◆ **The request**
Echo the entries below word for word, from their very first line through the line that contains "(x=530, y=316)". Leave the pictures out.

====== Dataset records

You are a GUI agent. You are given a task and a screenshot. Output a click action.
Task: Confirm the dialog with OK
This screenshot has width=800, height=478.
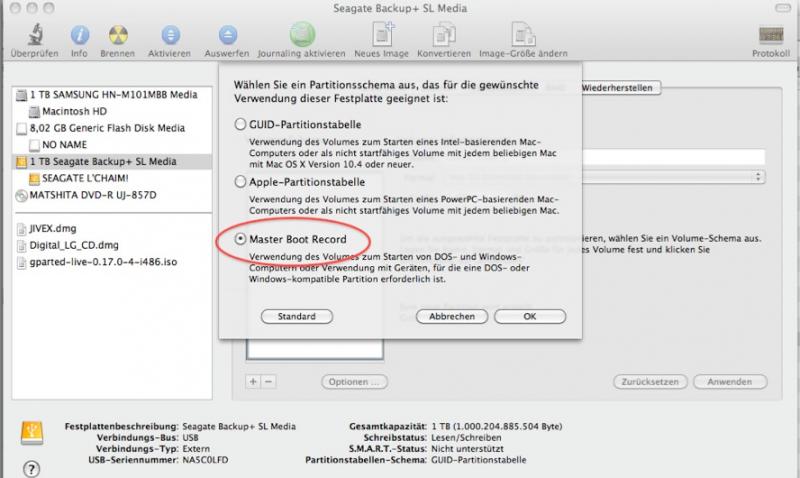(x=530, y=316)

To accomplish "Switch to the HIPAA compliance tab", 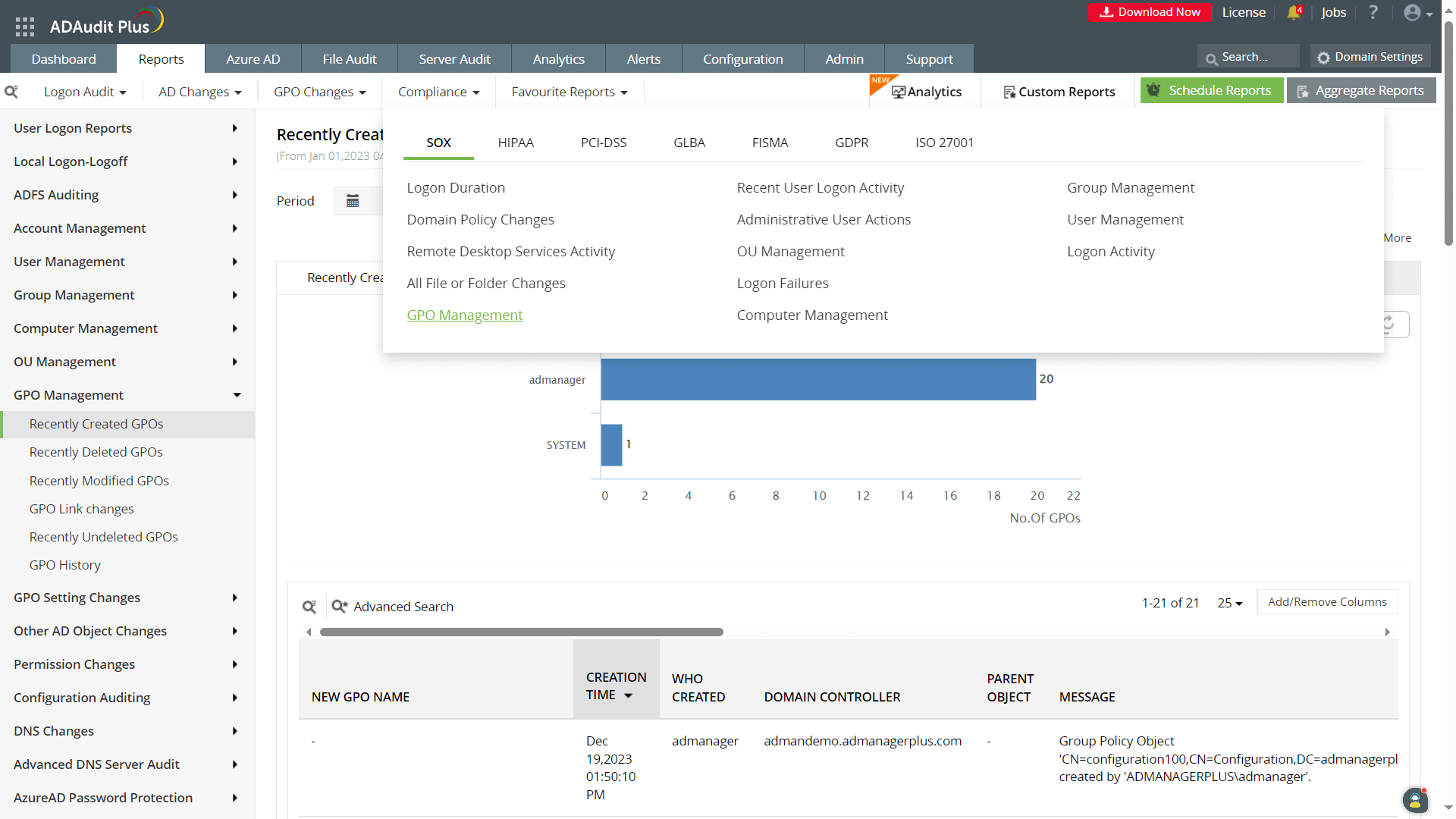I will click(516, 143).
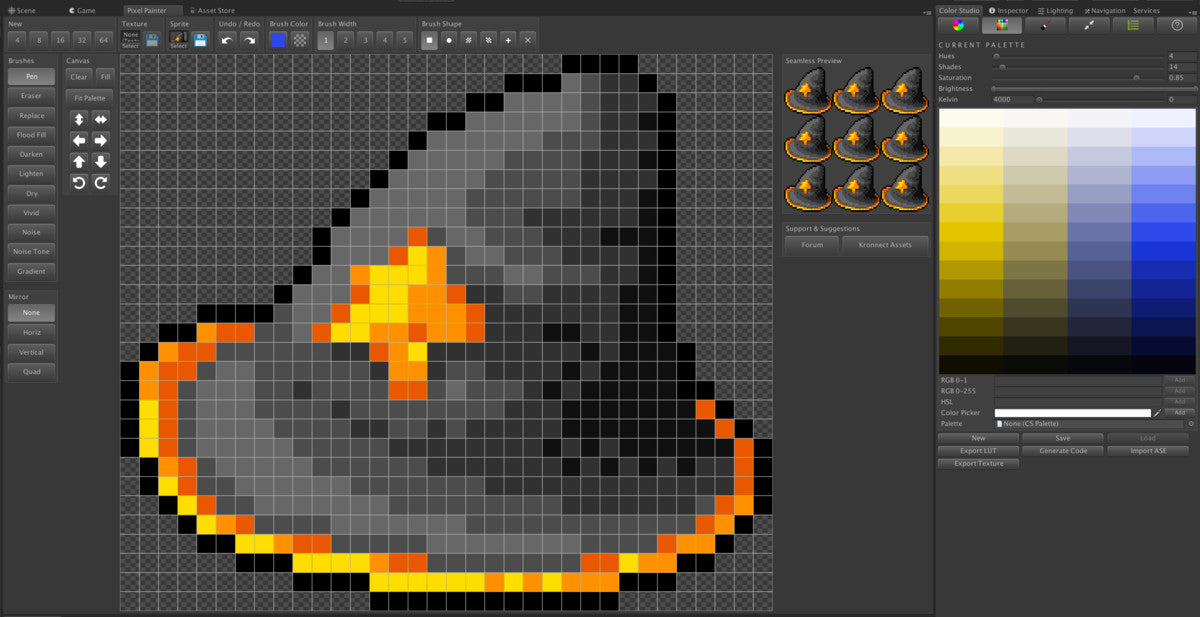
Task: Open the color wheel tab in Color Studio
Action: pos(958,25)
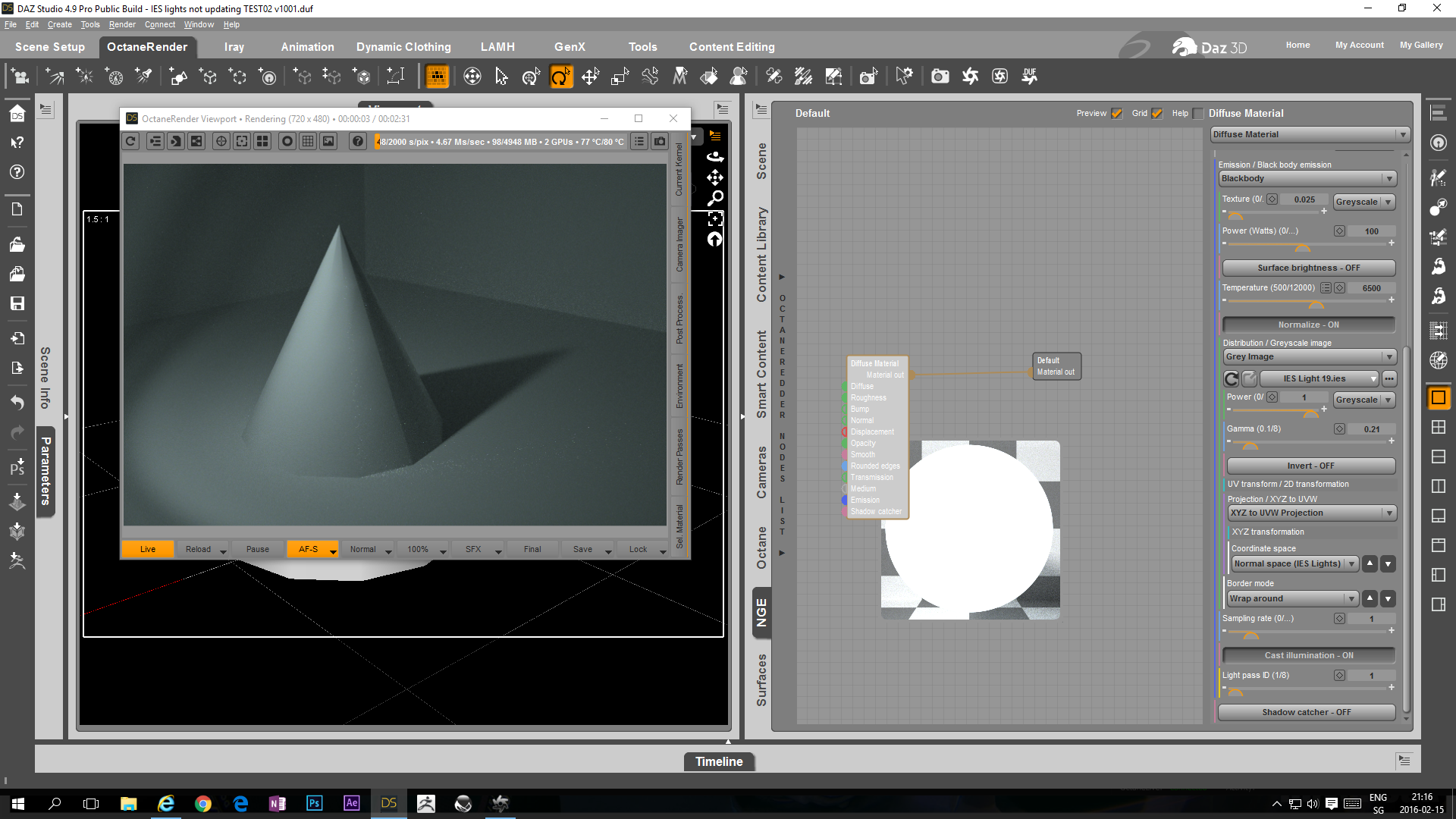Viewport: 1456px width, 819px height.
Task: Open the Render menu
Action: pyautogui.click(x=121, y=24)
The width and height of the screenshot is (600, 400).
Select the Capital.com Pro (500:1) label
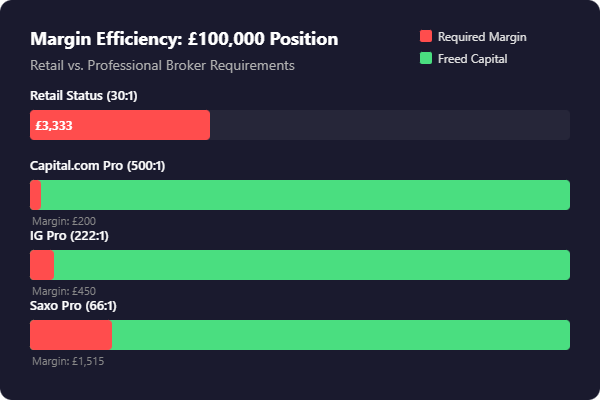click(x=98, y=166)
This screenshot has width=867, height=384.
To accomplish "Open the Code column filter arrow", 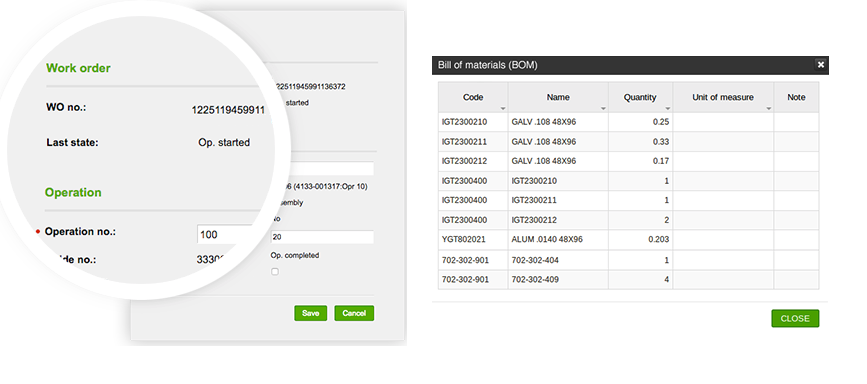I will pos(503,108).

============

◆ **Result of the exercise**
You are a GUI agent. You are given a task and a screenshot. Output a click action.
Task: Confirm the dialog with OK
This screenshot has width=800, height=478.
(x=530, y=316)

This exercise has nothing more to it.